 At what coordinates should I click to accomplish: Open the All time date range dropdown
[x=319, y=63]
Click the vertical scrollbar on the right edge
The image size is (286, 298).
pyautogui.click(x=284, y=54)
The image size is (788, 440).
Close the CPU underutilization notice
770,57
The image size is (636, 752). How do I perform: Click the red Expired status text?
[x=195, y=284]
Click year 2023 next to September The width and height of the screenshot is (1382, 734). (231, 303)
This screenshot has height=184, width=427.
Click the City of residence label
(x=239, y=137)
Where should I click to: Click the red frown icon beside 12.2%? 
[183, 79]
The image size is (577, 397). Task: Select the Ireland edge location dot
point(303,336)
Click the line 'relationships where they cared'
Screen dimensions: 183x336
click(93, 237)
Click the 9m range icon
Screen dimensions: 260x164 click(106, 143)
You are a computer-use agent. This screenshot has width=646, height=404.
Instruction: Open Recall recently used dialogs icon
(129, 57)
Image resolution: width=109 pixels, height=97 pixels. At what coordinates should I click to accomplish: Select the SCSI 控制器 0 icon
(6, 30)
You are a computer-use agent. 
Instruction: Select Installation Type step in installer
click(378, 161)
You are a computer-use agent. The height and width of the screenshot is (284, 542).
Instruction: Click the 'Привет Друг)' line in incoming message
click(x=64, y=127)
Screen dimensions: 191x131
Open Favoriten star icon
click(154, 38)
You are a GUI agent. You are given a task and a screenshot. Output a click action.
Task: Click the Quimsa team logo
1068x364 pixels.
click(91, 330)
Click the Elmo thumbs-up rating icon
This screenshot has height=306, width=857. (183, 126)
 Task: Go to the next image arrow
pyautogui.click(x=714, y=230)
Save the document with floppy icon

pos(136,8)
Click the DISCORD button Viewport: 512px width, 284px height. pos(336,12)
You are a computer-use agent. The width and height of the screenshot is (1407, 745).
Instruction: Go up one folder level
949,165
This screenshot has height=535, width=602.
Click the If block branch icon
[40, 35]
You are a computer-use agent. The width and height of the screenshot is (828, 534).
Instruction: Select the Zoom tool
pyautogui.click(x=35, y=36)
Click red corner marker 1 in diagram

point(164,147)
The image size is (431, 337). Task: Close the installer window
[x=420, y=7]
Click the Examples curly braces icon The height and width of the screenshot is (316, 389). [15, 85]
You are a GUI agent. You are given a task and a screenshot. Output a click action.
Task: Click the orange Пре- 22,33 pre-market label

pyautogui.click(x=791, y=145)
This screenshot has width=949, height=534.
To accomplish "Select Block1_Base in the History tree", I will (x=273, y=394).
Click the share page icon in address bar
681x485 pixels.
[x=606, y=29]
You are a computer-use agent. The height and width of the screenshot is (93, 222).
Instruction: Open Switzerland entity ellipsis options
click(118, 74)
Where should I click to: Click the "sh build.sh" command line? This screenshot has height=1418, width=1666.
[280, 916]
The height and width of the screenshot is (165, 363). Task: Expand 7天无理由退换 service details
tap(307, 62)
---------------
**REQUIREMENT:**
Copy the listing above line for line, with no changes.

**RESULT BELOW:**
 At what coordinates should I click to accomplish: Open the All time date range dropdown
[x=319, y=63]
Click the vertical scrollbar on the right edge
The image size is (286, 298).
pyautogui.click(x=284, y=54)
The image size is (788, 440).
Close the CPU underutilization notice
770,57
The image size is (636, 752). How do I perform: Click the red Expired status text?
[x=195, y=284]
Click year 2023 next to September The width and height of the screenshot is (1382, 734). (231, 303)
This screenshot has height=184, width=427.
Click the City of residence label
(x=239, y=137)
Where should I click to: Click the red frown icon beside 12.2%? 
[183, 79]
The image size is (577, 397). Task: Select the Ireland edge location dot
point(303,336)
Click the line 'relationships where they cared'
Screen dimensions: 183x336
click(93, 237)
Click the 9m range icon
Screen dimensions: 260x164 click(106, 143)
You are a computer-use agent. This screenshot has width=646, height=404.
Instruction: Open Recall recently used dialogs icon
(129, 57)
Image resolution: width=109 pixels, height=97 pixels. At what coordinates should I click to accomplish: Select the SCSI 控制器 0 icon
(6, 30)
You are a computer-use agent. 
Instruction: Select Installation Type step in installer
click(378, 161)
You are a computer-use agent. The height and width of the screenshot is (284, 542).
Instruction: Click the 'Привет Друг)' line in incoming message
click(x=64, y=127)
Screen dimensions: 191x131
Open Favoriten star icon
click(154, 38)
You are a GUI agent. You are given a task and a screenshot. Output a click action.
Task: Click the Quimsa team logo
1068x364 pixels.
click(91, 330)
Click the Elmo thumbs-up rating icon
This screenshot has height=306, width=857. (183, 126)
 Task: Go to the next image arrow
pyautogui.click(x=714, y=230)
Save the document with floppy icon

pos(136,8)
Click the DISCORD button Viewport: 512px width, 284px height. pos(336,12)
You are a computer-use agent. The width and height of the screenshot is (1407, 745).
Instruction: Go up one folder level
949,165
This screenshot has height=535, width=602.
Click the If block branch icon
[40, 35]
You are a computer-use agent. The width and height of the screenshot is (828, 534).
Instruction: Select the Zoom tool
pyautogui.click(x=35, y=36)
Click red corner marker 1 in diagram

point(164,147)
The image size is (431, 337). Task: Close the installer window
[x=420, y=7]
Click the Examples curly braces icon The height and width of the screenshot is (316, 389). [15, 85]
You are a GUI agent. You are given a task and a screenshot. Output a click action.
Task: Click the orange Пре- 22,33 pre-market label

pyautogui.click(x=791, y=145)
This screenshot has width=949, height=534.
To accomplish "Select Block1_Base in the History tree", I will (x=273, y=394).
Click the share page icon in address bar
681x485 pixels.
[x=606, y=29]
You are a computer-use agent. The height and width of the screenshot is (93, 222).
Instruction: Open Switzerland entity ellipsis options
click(118, 74)
Where should I click to: Click the "sh build.sh" command line? This screenshot has height=1418, width=1666.
[280, 916]
The height and width of the screenshot is (165, 363). Task: Expand 7天无理由退换 service details
tap(307, 62)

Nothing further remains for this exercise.